• **Work instructions**:
Please take the lines from the one holding "The height and width of the screenshot is (179, 386)." through the one holding "Task: Click the poškozený kryt red label" in the data below and copy them exactly.

• **Saved entries**:
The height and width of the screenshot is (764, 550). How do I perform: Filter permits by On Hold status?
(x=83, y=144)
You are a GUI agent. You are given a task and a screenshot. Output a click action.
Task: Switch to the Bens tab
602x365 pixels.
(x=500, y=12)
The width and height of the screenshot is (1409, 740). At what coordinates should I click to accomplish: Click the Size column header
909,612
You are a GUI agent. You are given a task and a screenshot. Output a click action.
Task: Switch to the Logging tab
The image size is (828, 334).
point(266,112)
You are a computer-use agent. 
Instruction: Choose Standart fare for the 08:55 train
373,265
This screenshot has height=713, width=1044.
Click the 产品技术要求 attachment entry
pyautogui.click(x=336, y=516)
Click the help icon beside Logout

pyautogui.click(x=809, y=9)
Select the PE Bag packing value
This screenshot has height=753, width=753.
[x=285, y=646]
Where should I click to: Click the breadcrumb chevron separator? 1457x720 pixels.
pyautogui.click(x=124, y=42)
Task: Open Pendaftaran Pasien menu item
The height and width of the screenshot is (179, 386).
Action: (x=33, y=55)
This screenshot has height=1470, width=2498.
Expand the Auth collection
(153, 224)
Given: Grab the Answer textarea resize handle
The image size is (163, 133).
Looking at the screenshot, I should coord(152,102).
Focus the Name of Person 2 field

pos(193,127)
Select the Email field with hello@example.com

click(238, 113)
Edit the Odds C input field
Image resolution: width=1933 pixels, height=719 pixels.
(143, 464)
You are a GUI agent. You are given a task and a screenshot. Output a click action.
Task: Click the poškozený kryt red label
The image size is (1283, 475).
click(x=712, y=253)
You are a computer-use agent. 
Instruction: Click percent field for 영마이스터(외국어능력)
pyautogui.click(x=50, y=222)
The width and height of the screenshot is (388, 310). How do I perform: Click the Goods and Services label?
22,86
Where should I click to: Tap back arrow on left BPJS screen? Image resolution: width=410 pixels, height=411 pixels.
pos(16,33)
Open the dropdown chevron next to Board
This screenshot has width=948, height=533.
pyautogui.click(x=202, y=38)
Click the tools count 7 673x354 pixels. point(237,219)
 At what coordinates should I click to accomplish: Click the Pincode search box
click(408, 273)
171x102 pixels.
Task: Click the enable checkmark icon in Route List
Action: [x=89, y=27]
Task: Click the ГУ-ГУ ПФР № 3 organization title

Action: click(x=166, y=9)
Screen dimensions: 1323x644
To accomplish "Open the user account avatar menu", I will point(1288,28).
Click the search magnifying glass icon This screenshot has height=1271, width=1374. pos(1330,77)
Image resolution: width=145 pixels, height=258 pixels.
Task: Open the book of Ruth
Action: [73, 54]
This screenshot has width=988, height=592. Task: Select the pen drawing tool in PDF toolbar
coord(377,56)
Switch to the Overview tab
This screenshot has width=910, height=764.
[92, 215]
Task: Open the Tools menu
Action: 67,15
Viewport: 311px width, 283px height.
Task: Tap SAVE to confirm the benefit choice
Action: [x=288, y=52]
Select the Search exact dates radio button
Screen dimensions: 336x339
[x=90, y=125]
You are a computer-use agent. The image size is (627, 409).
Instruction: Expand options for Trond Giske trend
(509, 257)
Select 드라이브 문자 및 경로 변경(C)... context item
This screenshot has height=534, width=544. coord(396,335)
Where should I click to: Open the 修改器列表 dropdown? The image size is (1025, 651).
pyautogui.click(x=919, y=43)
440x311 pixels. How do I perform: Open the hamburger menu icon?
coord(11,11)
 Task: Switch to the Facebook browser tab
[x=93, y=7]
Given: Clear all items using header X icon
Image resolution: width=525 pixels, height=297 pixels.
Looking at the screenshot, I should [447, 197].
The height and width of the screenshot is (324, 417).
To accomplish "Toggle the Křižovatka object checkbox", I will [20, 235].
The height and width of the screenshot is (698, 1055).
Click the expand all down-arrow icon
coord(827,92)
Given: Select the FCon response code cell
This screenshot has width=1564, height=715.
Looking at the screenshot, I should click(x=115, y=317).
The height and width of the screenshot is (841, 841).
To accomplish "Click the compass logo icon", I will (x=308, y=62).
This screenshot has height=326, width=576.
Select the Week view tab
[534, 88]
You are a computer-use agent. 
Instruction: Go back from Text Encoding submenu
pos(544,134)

• **Task output**:
The height and width of the screenshot is (179, 386).
Action: (x=33, y=55)
This screenshot has height=1470, width=2498.
Expand the Auth collection
(153, 224)
Given: Grab the Answer textarea resize handle
The image size is (163, 133).
Looking at the screenshot, I should coord(152,102).
Focus the Name of Person 2 field

pos(193,127)
Select the Email field with hello@example.com

click(238, 113)
Edit the Odds C input field
Image resolution: width=1933 pixels, height=719 pixels.
(143, 464)
You are a GUI agent. You are given a task and a screenshot. Output a click action.
Task: Click the poškozený kryt red label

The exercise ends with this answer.